Additionally, if a carrier did request a rate increase, Milazzo said the requests were frequently held up by the Department of Insurance.

“We started making appeals to the Department of Insurance commissioner saying that something needs to be done — we were at a crisis point,” Milazzo said. “People were being denied homeownership, not because they couldn’t qualify for a mortgage, but because when they got to the point where they found out how much their insurance would be, sometimes it would cost more than their monthly mortgage payment, and deals were falling through.”

In order to amplify their message, the CMBA and other state trade associations, embarked on a PR campaign, which saw them publish op-eds and share their message across a variety of media channels.

The result of these efforts was the state DOI creating the “Sustainable Insurance Strategy,” which, among other things, allows carriers to use catastrophic rate modeling, meaning that the carriers are allowed to set their rates based on their predictions of catastrophe or natural disasters, and it streamlines the process for approval for a rate increase.

According to Milazzo, many of the carriers that have left the state or have stopped writing new policies have promised that, as long as the strategy continues to be implemented, they will return to the Golden State. While this is good news, Milazzo said the progress is not coming without roadblocks, including consumer groups who do not want insurance rate increases, so they are pushing back against the implementation of the strategy. 

“We are trying to use any opportunity we can to support the DOI’s efforts to move forward and hopefully give the insurance market the stability it needs,” she said.

Changes in the Sunshine State

In Florida has been hampered by similar challenges, including carriers leaving the state, as well as many others going insolvent. The state’s Realtor association has helped spearhead much of the efforts focused on improving the situation for consumers in the state. 

While the rising cost of the natural disasters hitting the state was certainly a factor in so many carriers choosing to leave the state or go insolvent, many insurance experts also fault the state’s laws surrounding insurance claim lawsuits, which they felt led to thousands of frivolous lawsuits. 

As the situation in the state worsened, Trey Goldman, the senior vice president of public policy at Florida Realtors, said he and his association decided to take action. 
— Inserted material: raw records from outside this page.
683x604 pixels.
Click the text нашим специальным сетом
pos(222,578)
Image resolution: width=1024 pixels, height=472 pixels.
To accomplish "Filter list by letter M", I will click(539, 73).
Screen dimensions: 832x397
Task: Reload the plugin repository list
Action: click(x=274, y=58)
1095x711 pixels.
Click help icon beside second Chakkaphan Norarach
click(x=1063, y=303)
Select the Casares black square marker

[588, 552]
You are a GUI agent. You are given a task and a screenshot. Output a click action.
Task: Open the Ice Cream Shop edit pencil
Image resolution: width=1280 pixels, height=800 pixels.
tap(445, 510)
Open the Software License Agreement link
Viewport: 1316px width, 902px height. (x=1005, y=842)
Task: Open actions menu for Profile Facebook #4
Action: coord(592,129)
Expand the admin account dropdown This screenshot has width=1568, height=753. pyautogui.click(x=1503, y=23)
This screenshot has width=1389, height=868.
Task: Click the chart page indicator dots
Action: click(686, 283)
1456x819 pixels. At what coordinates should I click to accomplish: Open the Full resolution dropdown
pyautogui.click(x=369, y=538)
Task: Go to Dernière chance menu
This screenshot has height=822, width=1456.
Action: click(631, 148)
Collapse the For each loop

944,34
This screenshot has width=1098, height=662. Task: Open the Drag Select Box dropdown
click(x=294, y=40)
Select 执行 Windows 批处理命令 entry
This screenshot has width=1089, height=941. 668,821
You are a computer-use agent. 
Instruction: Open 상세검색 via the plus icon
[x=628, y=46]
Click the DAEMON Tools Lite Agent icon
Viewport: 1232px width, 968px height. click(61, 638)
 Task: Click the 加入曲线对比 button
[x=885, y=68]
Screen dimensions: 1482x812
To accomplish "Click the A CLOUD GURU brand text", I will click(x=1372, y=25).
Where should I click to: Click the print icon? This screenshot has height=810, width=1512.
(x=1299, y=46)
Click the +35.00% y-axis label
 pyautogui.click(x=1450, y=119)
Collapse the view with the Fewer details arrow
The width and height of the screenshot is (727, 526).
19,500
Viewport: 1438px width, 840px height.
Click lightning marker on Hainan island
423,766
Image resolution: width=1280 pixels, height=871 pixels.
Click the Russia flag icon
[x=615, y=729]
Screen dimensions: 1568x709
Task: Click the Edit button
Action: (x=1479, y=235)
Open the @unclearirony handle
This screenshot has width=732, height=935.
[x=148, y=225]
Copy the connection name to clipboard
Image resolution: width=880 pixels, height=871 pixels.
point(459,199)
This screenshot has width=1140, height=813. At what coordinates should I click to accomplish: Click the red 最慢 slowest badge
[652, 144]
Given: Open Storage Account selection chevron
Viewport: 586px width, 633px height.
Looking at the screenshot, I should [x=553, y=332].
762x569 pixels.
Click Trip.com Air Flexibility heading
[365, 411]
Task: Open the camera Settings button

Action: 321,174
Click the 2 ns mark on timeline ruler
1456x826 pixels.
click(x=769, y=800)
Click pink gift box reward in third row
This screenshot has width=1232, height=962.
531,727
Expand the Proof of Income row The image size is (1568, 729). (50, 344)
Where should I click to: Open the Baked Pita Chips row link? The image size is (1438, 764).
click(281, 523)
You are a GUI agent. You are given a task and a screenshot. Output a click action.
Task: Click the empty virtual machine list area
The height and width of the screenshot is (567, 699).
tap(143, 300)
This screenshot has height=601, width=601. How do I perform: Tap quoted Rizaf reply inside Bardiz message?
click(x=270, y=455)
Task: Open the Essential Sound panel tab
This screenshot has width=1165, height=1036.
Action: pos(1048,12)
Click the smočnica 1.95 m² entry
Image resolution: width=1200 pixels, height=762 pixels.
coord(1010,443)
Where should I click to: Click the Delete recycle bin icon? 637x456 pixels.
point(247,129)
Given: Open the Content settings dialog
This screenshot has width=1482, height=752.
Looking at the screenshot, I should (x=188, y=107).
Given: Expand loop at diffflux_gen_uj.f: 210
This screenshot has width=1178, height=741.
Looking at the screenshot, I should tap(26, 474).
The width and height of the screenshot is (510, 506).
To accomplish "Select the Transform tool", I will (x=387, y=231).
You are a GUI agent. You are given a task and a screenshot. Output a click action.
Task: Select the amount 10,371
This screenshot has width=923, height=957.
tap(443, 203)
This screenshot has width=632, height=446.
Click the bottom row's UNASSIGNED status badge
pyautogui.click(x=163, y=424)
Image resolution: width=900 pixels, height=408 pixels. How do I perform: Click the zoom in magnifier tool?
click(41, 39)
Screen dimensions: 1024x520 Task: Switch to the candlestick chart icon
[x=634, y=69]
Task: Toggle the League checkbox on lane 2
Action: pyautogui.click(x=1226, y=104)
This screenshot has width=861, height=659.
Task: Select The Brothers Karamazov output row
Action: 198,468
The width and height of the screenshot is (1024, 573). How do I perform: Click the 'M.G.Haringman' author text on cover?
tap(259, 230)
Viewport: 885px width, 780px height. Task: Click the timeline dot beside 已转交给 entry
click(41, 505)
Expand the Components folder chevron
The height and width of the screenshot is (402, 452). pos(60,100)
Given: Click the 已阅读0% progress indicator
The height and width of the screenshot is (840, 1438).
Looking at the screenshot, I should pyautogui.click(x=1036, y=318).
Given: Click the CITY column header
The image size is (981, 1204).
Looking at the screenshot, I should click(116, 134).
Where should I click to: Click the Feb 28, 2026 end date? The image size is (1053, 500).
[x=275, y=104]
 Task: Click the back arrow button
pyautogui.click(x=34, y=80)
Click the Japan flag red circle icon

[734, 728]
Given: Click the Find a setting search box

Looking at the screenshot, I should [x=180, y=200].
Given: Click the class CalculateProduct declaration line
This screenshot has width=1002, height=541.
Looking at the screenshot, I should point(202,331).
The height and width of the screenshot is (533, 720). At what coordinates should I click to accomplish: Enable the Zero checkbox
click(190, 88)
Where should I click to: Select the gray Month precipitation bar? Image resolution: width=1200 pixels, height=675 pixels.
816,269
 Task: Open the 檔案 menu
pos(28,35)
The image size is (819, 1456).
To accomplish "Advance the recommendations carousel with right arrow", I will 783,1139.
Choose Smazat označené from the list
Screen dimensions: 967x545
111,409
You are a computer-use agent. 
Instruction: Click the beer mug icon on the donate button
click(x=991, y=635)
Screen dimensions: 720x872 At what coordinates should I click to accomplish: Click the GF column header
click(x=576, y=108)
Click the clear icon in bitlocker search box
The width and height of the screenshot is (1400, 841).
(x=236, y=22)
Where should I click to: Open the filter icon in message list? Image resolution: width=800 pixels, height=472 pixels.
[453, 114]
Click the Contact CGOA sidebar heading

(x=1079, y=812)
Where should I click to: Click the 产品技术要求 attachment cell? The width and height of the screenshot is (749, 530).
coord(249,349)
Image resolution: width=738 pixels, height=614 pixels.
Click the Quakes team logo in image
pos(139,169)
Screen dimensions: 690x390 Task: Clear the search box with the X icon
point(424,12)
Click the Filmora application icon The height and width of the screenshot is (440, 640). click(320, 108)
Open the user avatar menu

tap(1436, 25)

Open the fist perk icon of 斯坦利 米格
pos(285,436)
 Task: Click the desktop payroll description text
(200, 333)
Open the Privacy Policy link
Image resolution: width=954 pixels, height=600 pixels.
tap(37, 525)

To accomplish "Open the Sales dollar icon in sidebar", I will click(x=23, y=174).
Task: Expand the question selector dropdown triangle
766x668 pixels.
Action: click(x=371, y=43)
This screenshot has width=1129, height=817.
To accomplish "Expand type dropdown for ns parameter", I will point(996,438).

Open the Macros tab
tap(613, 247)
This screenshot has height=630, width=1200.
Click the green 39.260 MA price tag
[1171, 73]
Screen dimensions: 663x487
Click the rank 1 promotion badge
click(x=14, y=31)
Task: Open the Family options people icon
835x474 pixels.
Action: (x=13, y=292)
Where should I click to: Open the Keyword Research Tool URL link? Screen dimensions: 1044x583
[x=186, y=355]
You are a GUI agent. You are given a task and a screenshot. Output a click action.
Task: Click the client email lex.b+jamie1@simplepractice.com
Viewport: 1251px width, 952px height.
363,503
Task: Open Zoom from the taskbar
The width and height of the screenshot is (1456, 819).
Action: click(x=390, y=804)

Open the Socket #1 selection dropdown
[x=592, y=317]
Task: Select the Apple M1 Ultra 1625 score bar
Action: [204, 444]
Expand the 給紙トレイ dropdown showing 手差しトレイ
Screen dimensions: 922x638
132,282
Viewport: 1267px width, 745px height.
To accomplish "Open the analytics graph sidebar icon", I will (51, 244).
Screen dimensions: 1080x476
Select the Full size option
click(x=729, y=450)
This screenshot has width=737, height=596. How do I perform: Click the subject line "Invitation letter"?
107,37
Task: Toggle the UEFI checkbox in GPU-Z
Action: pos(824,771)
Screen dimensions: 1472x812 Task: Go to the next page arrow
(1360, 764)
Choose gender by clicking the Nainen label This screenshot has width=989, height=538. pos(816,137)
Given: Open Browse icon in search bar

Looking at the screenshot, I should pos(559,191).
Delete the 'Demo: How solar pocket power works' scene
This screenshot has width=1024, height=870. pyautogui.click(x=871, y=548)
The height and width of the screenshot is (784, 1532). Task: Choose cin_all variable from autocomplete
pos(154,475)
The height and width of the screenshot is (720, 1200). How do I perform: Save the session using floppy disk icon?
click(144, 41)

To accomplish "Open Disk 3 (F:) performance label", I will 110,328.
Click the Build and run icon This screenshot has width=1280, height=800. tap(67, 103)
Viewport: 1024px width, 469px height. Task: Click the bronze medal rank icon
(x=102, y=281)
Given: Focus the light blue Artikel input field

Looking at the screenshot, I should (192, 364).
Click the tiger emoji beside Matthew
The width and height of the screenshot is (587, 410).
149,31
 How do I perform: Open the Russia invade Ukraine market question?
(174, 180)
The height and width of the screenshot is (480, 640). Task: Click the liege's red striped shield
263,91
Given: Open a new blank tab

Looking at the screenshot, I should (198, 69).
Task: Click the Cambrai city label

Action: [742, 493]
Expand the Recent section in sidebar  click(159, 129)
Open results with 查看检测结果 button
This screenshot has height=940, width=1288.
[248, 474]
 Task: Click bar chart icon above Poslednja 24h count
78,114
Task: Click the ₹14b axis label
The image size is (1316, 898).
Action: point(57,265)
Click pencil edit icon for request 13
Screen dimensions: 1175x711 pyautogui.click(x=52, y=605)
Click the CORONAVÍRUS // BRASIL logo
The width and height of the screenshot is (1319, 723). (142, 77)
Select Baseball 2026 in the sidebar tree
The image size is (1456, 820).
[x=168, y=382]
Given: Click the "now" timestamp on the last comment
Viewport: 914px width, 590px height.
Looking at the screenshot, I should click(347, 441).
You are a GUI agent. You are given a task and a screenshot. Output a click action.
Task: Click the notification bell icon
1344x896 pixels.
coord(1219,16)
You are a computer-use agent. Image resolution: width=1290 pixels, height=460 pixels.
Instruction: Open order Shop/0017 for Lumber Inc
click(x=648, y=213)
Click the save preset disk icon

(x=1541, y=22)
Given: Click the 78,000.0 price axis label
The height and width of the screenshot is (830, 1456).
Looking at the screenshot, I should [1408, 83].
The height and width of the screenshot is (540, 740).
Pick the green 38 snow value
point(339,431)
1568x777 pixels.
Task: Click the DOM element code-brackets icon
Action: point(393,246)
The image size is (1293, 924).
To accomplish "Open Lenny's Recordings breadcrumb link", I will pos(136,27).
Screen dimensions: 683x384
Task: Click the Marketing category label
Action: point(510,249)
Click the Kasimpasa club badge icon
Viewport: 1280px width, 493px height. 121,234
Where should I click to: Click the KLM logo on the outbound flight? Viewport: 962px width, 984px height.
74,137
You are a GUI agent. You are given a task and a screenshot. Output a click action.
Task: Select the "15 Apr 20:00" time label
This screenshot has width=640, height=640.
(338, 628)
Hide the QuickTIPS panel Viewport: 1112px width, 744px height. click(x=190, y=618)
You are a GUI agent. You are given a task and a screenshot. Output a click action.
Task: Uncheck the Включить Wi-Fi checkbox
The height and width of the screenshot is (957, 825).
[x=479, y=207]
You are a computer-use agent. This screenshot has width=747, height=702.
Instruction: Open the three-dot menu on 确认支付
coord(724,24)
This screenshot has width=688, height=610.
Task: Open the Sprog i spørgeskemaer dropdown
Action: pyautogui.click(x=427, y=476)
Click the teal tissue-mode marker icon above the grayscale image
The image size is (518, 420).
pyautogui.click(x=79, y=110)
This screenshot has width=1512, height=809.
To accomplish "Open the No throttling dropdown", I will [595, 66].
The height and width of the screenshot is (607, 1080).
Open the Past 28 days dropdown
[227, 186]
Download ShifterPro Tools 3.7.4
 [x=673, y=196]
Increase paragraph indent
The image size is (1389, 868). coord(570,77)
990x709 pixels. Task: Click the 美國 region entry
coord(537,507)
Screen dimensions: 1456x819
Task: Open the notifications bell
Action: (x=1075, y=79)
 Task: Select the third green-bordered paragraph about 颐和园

“Recognizing our decision and participation would help determine whether Florida would continue to have a private insurance market, Florida Realtors ultimately passed motions to 1) support legislation repealing one-way attorney fees and assignment of benefits – the then-largest cost driver of unsustainable property insurance rate increases, and 2) ensure statutory consumer protections are retained, enhanced and enforced on behalf of policyholders. We then lobbied the legislature accordingly,” Goldman wrote in an email.

In the three years since these motions were passed encouraging state lawmakers to take action, Goldman said there has been meaningful change in the state’s insurance market. 

“Florida’s insurance market has dramatically improved, with 15 new private property insurers offering coverage. Are we still the No. 1 hurricane risk in the world? Yes, but since enacting the above reforms, we’ve become attractive to private insurance capital,” he wrote. “To be sure, work remains, including efforts to make buildings and infrastructure more resilient, and we remain committed to making this a reality.”

Although all of these changes are welcome, insurance industry professionals are still hoping for more. 

“Many states are taking the right steps to align with constituents in the state to make positive change, but they also need to keep an open mind and consider how those measures will impact the insurance carriers who are currently participating in the state,” said Sean Kent, the senior vice president of insurance at FirstService Financial/FS Insurance Brokers.

“I think a true win-win outcome where consumers get super-low rates and carriers get the rates they want to have a stable business is far-fetched, but there has been movement over the past couple of years, and we are starting to see certain legislation in some states gain momentum. I think we will probably see some positive change in the near future.”